REQUESTS
**1.** Which labels begin the bulleted entries at the top of the text on the 1991 San Francisco State Gators football team?
**2.** Could you copy, word for word, everything in the Gators football text from "- Conference: Northern" down to "in San Francisco."?

QUOTED TEXT
____

- Conference: Northern California Athletic Conference
- Record: 3–7 (2–3 NCAC)
- Head coach: Harold Hamilton (1st season);
- Home stadium: Cox Stadium

= 1991 San Francisco State Gators football team =

American college football season

The 1991 San Francisco State Gators football team represented San Francisco State University as a member of the Northern California Athletic Conference (NCAC) during the 1991 NCAA Division II football season. Led by Harold Hamilton in his first and only season head coach, San Francisco State compiled an overall record of 3–7 with a mark of 2–3 in conference play, placing in a three-way tie for third place in the NCAC. For the season the team was outscored by its opponents 288 to 257. The Gators played home games at Cox Stadium in San Francisco.

____

DATA EXCERPT
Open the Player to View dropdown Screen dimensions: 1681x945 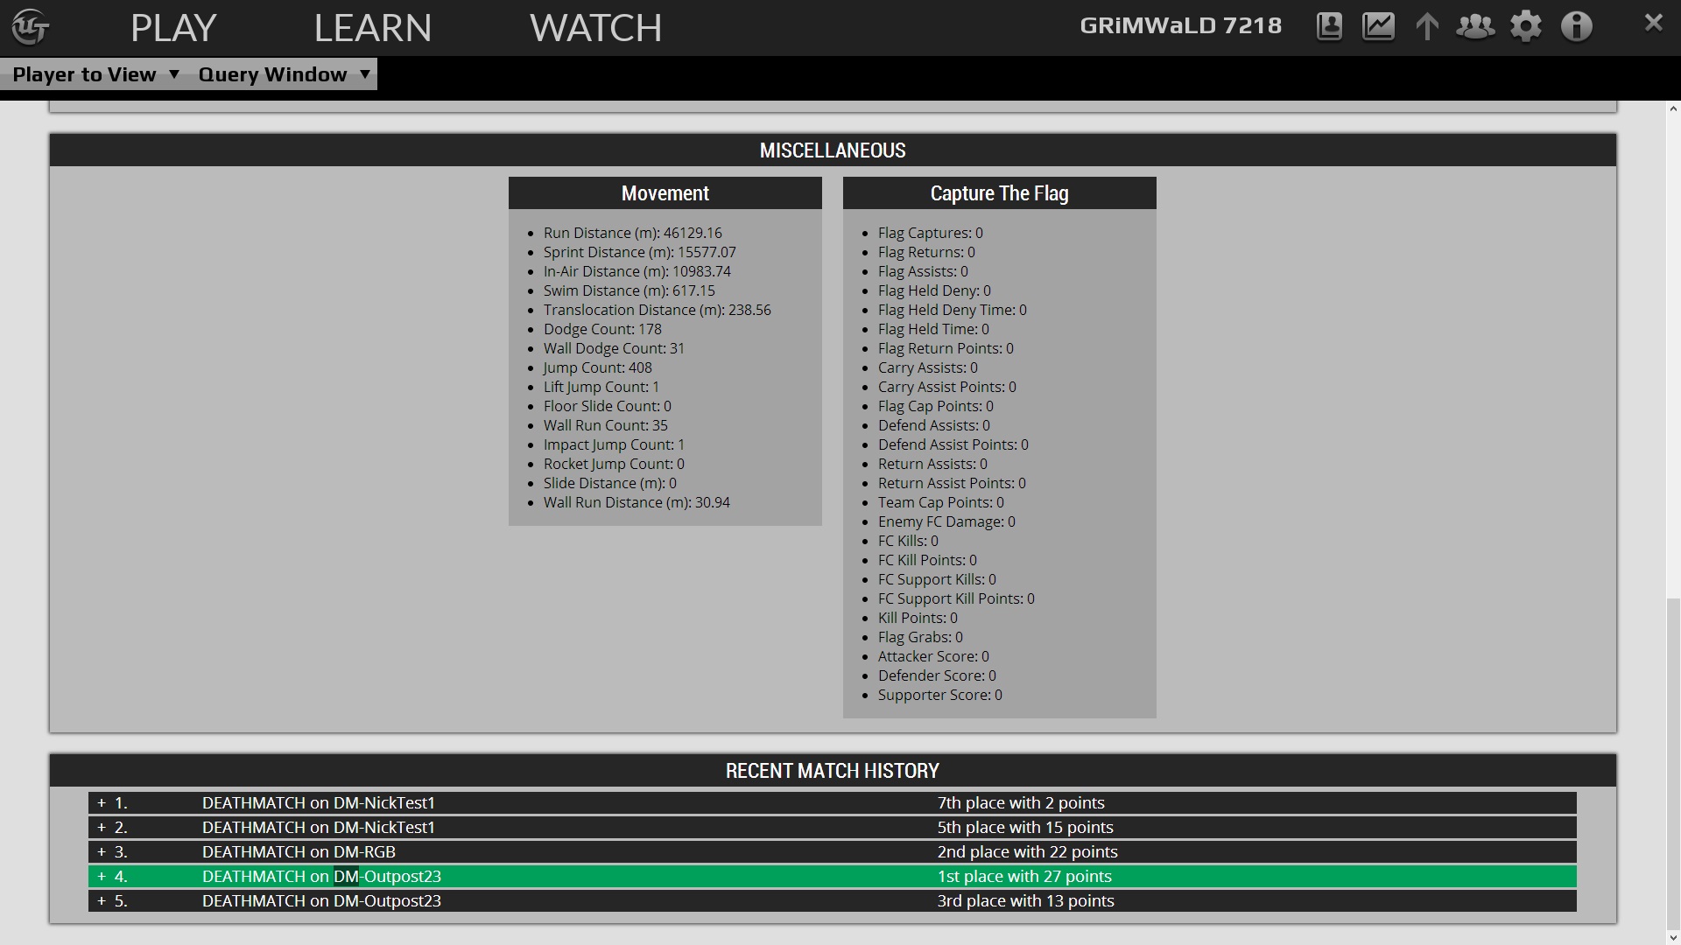coord(95,74)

____

ANSWERS BY TASK
**1.** Conference; Record; Head coach; Home stadium

**2.**
- Conference: Northern California Athletic Conference
- Record: 3–7 (2–3 NCAC)
- Head coach: Harold Hamilton (1st season);
- Home stadium: Cox Stadium

= 1991 San Francisco State Gators football team =

American college football season

The 1991 San Francisco State Gators football team represented San Francisco State University as a member of the Northern California Athletic Conference (NCAC) during the 1991 NCAA Division II football season. Led by Harold Hamilton in his first and only season head coach, San Francisco State compiled an overall record of 3–7 with a mark of 2–3 in conference play, placing in a three-way tie for third place in the NCAC. For the season the team was outscored by its opponents 288 to 257. The Gators played home games at Cox Stadium in San Francisco.